[Word and element location records]
Begin

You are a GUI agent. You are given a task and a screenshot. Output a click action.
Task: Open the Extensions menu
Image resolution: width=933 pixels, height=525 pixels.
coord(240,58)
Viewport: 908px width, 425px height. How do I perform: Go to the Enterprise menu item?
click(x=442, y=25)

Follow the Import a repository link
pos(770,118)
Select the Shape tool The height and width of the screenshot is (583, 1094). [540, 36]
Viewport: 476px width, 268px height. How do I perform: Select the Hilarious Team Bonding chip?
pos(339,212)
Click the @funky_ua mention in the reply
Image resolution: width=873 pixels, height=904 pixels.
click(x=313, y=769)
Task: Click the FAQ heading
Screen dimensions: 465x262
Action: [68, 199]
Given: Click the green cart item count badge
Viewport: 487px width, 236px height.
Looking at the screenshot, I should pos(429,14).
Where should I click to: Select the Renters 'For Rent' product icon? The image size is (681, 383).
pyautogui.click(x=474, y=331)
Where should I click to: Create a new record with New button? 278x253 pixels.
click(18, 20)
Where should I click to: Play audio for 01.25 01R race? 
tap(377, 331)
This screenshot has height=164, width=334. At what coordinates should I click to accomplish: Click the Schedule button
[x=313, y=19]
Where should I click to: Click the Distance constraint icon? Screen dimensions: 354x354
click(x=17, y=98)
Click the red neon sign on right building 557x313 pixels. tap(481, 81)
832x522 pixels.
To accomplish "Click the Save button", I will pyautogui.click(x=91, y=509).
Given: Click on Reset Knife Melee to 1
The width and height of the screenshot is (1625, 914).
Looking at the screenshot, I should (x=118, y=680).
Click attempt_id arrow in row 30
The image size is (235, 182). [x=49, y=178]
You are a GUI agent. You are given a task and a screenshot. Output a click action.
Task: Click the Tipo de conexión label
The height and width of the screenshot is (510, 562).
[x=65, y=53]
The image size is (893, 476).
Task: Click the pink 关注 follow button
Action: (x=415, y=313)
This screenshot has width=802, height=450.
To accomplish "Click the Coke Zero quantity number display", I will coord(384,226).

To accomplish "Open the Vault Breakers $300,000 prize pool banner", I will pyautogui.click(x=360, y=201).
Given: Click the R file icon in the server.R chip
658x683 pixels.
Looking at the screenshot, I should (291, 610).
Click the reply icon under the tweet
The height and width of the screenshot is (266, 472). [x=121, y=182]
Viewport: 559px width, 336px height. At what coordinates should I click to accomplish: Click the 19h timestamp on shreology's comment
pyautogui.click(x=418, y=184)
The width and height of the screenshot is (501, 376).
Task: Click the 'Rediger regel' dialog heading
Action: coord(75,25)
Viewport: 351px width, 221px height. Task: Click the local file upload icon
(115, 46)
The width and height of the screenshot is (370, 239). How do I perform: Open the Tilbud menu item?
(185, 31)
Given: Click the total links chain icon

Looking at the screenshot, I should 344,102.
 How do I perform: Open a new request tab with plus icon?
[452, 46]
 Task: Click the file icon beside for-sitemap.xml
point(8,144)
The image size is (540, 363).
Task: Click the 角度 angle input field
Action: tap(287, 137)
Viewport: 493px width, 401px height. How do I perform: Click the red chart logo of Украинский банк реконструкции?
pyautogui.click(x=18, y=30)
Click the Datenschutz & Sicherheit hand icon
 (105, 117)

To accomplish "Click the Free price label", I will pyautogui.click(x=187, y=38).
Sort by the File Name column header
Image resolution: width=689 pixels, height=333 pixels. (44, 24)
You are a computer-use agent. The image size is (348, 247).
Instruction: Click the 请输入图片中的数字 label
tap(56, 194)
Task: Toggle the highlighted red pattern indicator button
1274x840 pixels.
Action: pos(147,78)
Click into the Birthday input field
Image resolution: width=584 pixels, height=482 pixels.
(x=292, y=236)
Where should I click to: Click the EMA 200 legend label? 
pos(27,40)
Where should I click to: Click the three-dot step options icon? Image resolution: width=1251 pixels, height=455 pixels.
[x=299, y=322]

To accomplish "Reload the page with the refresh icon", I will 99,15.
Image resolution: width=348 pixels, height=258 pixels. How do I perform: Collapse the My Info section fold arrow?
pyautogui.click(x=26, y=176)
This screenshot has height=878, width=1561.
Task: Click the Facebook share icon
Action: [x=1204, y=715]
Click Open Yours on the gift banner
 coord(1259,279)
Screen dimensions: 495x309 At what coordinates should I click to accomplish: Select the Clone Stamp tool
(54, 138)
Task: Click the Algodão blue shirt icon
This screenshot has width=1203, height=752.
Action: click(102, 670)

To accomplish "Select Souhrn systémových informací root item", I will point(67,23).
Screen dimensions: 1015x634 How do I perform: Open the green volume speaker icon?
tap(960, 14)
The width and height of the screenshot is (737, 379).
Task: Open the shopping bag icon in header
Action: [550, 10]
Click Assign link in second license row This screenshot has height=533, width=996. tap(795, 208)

End

#### WHAT THIS TASK INVOLVES
Copy out everything from the line containing "Click the Datenschutz & Sicherheit hand icon" down to the line containing "tap(56, 194)", both of those lines included, with no change to any character.

#### EXERCISE RESULT
Click the Datenschutz & Sicherheit hand icon
 (105, 117)

To accomplish "Click the Free price label", I will pyautogui.click(x=187, y=38).
Sort by the File Name column header
Image resolution: width=689 pixels, height=333 pixels. (44, 24)
You are a computer-use agent. The image size is (348, 247).
Instruction: Click the 请输入图片中的数字 label
tap(56, 194)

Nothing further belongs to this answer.